→ EXERCISE DESCRIPTION
Output all records verbatim.

GIVEN ENTRIES below:

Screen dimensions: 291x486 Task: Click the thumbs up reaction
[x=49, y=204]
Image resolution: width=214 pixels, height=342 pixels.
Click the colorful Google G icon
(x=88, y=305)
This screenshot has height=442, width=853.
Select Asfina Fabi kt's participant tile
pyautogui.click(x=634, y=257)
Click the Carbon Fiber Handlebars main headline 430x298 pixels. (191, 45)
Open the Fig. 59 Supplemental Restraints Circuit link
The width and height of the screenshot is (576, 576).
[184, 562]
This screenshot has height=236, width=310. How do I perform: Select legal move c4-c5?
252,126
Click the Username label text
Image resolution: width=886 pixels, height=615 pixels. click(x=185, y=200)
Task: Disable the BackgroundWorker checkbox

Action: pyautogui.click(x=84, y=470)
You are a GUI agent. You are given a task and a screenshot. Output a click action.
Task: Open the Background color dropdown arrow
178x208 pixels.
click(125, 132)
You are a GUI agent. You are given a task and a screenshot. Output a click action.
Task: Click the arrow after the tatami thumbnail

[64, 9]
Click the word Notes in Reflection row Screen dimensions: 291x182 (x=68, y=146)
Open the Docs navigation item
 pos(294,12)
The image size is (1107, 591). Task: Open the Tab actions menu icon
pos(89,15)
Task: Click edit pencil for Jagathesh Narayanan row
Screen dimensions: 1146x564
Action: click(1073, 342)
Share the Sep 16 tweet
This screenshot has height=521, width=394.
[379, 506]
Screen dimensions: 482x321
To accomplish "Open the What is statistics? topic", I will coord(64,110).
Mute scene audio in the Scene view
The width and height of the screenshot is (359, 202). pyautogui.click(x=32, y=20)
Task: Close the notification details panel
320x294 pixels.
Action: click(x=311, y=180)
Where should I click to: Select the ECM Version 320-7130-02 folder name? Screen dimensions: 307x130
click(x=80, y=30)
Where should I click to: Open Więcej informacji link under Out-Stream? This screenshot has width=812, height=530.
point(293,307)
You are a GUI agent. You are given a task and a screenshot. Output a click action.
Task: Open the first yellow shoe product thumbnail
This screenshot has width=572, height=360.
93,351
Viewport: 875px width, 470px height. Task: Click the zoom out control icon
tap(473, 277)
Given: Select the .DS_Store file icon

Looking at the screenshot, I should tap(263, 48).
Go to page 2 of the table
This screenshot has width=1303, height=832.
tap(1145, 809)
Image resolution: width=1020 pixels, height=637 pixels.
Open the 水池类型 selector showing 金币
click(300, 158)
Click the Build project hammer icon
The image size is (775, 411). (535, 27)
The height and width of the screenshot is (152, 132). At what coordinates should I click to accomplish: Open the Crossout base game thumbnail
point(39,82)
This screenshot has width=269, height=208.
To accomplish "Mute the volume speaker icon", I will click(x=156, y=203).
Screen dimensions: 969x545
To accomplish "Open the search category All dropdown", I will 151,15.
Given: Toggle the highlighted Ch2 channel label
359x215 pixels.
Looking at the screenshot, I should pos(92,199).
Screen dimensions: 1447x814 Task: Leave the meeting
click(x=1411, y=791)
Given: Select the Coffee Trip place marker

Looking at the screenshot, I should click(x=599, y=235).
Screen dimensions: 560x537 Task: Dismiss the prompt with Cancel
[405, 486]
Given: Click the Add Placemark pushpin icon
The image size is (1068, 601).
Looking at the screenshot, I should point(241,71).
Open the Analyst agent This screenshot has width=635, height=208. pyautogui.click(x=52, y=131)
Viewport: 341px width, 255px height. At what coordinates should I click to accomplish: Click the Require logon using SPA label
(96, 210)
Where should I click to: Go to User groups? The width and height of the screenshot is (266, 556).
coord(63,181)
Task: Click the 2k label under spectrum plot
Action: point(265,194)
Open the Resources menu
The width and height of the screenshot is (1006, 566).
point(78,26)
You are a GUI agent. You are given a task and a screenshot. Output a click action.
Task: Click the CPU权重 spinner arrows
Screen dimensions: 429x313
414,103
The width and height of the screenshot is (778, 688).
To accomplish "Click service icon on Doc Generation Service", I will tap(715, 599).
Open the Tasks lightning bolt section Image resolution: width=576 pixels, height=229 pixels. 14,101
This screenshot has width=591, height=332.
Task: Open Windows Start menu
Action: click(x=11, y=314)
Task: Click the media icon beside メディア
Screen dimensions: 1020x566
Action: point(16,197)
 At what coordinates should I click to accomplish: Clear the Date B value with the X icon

End of GIVEN ENTRIES.

→ WRITTEN RESPONSE
Screen dimensions: 291x486 Task: Click the thumbs up reaction
[x=49, y=204]
Image resolution: width=214 pixels, height=342 pixels.
Click the colorful Google G icon
(x=88, y=305)
This screenshot has height=442, width=853.
Select Asfina Fabi kt's participant tile
pyautogui.click(x=634, y=257)
Click the Carbon Fiber Handlebars main headline 430x298 pixels. (191, 45)
Open the Fig. 59 Supplemental Restraints Circuit link
The width and height of the screenshot is (576, 576).
[184, 562]
This screenshot has height=236, width=310. How do I perform: Select legal move c4-c5?
252,126
Click the Username label text
Image resolution: width=886 pixels, height=615 pixels. click(x=185, y=200)
Task: Disable the BackgroundWorker checkbox

Action: pyautogui.click(x=84, y=470)
You are a GUI agent. You are given a task and a screenshot. Output a click action.
Task: Open the Background color dropdown arrow
178x208 pixels.
click(125, 132)
You are a GUI agent. You are given a task and a screenshot. Output a click action.
Task: Click the arrow after the tatami thumbnail

[64, 9]
Click the word Notes in Reflection row Screen dimensions: 291x182 (x=68, y=146)
Open the Docs navigation item
 pos(294,12)
The image size is (1107, 591). Task: Open the Tab actions menu icon
pos(89,15)
Task: Click edit pencil for Jagathesh Narayanan row
Screen dimensions: 1146x564
Action: click(1073, 342)
Share the Sep 16 tweet
This screenshot has height=521, width=394.
[379, 506]
Screen dimensions: 482x321
To accomplish "Open the What is statistics? topic", I will coord(64,110).
Mute scene audio in the Scene view
The width and height of the screenshot is (359, 202). pyautogui.click(x=32, y=20)
Task: Close the notification details panel
320x294 pixels.
Action: click(x=311, y=180)
Where should I click to: Select the ECM Version 320-7130-02 folder name? Screen dimensions: 307x130
click(x=80, y=30)
Where should I click to: Open Więcej informacji link under Out-Stream? This screenshot has width=812, height=530.
point(293,307)
You are a GUI agent. You are given a task and a screenshot. Output a click action.
Task: Open the first yellow shoe product thumbnail
This screenshot has width=572, height=360.
93,351
Viewport: 875px width, 470px height. Task: Click the zoom out control icon
tap(473, 277)
Given: Select the .DS_Store file icon

Looking at the screenshot, I should tap(263, 48).
Go to page 2 of the table
This screenshot has width=1303, height=832.
tap(1145, 809)
Image resolution: width=1020 pixels, height=637 pixels.
Open the 水池类型 selector showing 金币
click(300, 158)
Click the Build project hammer icon
The image size is (775, 411). (535, 27)
The height and width of the screenshot is (152, 132). At what coordinates should I click to accomplish: Open the Crossout base game thumbnail
point(39,82)
This screenshot has width=269, height=208.
To accomplish "Mute the volume speaker icon", I will click(x=156, y=203).
Screen dimensions: 969x545
To accomplish "Open the search category All dropdown", I will 151,15.
Given: Toggle the highlighted Ch2 channel label
359x215 pixels.
Looking at the screenshot, I should pos(92,199).
Screen dimensions: 1447x814 Task: Leave the meeting
click(x=1411, y=791)
Given: Select the Coffee Trip place marker

Looking at the screenshot, I should click(x=599, y=235).
Screen dimensions: 560x537 Task: Dismiss the prompt with Cancel
[405, 486]
Given: Click the Add Placemark pushpin icon
The image size is (1068, 601).
Looking at the screenshot, I should point(241,71).
Open the Analyst agent This screenshot has width=635, height=208. pyautogui.click(x=52, y=131)
Viewport: 341px width, 255px height. At what coordinates should I click to accomplish: Click the Require logon using SPA label
(96, 210)
Where should I click to: Go to User groups? The width and height of the screenshot is (266, 556).
coord(63,181)
Task: Click the 2k label under spectrum plot
Action: point(265,194)
Open the Resources menu
The width and height of the screenshot is (1006, 566).
point(78,26)
You are a GUI agent. You are given a task and a screenshot. Output a click action.
Task: Click the CPU权重 spinner arrows
Screen dimensions: 429x313
414,103
The width and height of the screenshot is (778, 688).
To accomplish "Click service icon on Doc Generation Service", I will tap(715, 599).
Open the Tasks lightning bolt section Image resolution: width=576 pixels, height=229 pixels. 14,101
This screenshot has width=591, height=332.
Task: Open Windows Start menu
Action: click(x=11, y=314)
Task: Click the media icon beside メディア
Screen dimensions: 1020x566
Action: point(16,197)
 At what coordinates should I click to accomplish: Clear the Date B value with the X icon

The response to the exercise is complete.